Sur le terrain de la valorisation foncière, lorsque les coûts de construction montent, le rendement baisse à loyer égal. C'est précisément pour cela qu'avant de poser avec optimisme une hausse des loyers, il faut intégrer simultanément des coûts de construction plus élevés, une hausse des taux d'intérêt et un allongement des périodes de vacance. Plutôt qu'une vente forcée, examiner honnêtement les hypothèses d'un projet bâtit une confiance de long terme.

En quoi l'indice du coût de construction diffère-t-il du déflateur du coût des travaux du MLIT ?

L'indice du coût de construction et le déflateur du coût des travaux de construction sont tous deux des indicateurs pour lire l'évolution des coûts de construction, mais leurs usages diffèrent. Le premier permet de visualiser facilement l'évolution des coûts par usage du bâtiment, structure et ville ; le second sert de statistique officielle pour convertir en termes réels les montants d'investissement de construction.

Le déflateur du coût des travaux de construction du ministère du Territoire, des Infrastructures, des Transports et du Tourisme (国土交通省, Ministry of Land, Infrastructure, Transport and Tourism, MLIT) publie des données mensuelles ; la page datée du 30 avril 2026 présente des données jusqu'à février de l'an Reiwa 8 (2026). Le calendrier de publication se situe en fin de chaque mois, avec pour pratique de publier les données de deux mois antérieurs à ce mois. La source est le ministère du Territoire, des Infrastructures, des Transports et du Tourisme (国土交通省), « Déflateur du coût des travaux de construction ».

De son côté, l'indice du coût de construction de l'Institut de recherche sur les prix de la construction pour avril 2026 a été publié le 11 mai 2026 et présente l'avantage d'être facile à consulter avec un ressenti pratique proche d'un usage et d'une structure tels qu'un immeuble RC. Dans les documents du MLIT, l'habitat en béton armé est défini comme « un habitat dont les principaux éléments structurels sont en béton armé ».

IndicateurPrincipale lectureUsage dans la valorisation foncière
Indice du coût de construction des bâtiments (Prix de la construction)Tendance des coûts par usage, structure et villeVérifier l'environnement de marché pour la planification d'un immeuble RC
Déflateur du coût des travaux de constructionStatistique officielle convertissant en termes réels les montants d'investissement de constructionConfirmer la cohérence avec les tendances de long terme et les documents statistiques
Estimation de l'entreprisePrix fondé sur le terrain et les spécifications spécifiquesFinances finales du projet et décision de financement

Il n'est pas nécessaire de se restreindre à un seul indicateur. Au contraire, en comparant plusieurs indicateurs, on peut vérifier si une estimation est raisonnable au regard de l'environnement de marché et quels postes de coût dérapent. Il ne s'agit pas de douter de l'entreprise, mais d'un travail visant à se rapprocher d'un projet que toutes les parties prenantes peuvent accepter.

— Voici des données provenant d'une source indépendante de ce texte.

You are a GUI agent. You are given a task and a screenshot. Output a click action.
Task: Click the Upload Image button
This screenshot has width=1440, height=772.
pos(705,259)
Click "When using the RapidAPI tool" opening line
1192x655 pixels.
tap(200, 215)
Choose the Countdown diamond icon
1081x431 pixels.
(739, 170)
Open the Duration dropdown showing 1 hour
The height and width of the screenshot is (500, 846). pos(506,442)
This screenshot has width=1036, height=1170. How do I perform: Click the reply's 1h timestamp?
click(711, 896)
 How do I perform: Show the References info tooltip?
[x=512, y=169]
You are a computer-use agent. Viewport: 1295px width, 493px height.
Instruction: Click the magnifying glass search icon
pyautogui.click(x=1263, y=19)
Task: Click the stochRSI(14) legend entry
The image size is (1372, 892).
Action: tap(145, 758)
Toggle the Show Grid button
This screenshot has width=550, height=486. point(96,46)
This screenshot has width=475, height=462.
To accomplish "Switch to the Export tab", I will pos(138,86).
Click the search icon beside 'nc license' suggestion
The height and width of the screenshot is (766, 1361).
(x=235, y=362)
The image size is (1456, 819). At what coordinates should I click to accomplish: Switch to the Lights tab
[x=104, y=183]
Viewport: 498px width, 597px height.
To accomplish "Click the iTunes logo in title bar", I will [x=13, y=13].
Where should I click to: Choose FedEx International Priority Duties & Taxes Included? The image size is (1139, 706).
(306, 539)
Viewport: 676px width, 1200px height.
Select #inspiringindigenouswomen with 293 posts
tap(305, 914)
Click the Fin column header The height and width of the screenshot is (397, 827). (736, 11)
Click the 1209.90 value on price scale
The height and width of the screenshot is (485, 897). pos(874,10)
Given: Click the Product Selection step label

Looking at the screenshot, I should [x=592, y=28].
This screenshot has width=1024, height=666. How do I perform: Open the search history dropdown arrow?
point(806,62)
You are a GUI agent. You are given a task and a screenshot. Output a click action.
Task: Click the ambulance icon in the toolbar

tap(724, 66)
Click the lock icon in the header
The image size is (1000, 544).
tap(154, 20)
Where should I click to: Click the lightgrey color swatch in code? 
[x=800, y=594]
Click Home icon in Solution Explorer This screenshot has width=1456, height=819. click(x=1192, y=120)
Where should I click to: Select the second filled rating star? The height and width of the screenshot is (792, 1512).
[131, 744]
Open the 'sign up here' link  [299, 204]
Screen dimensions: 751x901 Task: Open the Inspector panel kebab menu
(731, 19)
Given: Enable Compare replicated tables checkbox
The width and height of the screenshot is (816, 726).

Pourquoi la flambée des coûts de construction des immeubles RC affecte-t-elle la gestion du propriétaire ?

La flambée des coûts de construction des immeubles RC affecte non seulement le montant de l'investissement initial, mais aussi la fixation des loyers, le remboursement des emprunts, les réserves d'entretien et le futur prix de revente. Même si les coûts de construction montent, les loyers ne montent pas nécessairement au même rythme, de sorte que la marge financière a tendance à se réduire.

Par exemple, même si les coûts de construction augmentent de 10 %, on ne peut pas nécessairement relever les loyers des mêmes 10 %. Il existe un plafond de loyer qui dépend des biens existants alentour, du niveau de revenus des locataires et du volume d'offre des concurrents. Et passer à des spécifications haut de gamme ne résout pas tout, contrairement à une idée simpliste.

Imaginons un projet de valorisation foncière de petite taille à Tokyo : si l'on cumule d'un coup le traitement architectural des parties communes du rez-de-chaussée, un système de boîtes de livraison, une entrée à fermeture automatique et un niveau d'équipement élevé, l'investissement initial gonfle de façon spectaculaire. Mais lorsque la distance à la gare ou la tranche de surface fixe le plafond du loyer, le surdimensionnement allonge la période d'amortissement. Construire un bon bâtiment et surinvestir sont deux choses différentes.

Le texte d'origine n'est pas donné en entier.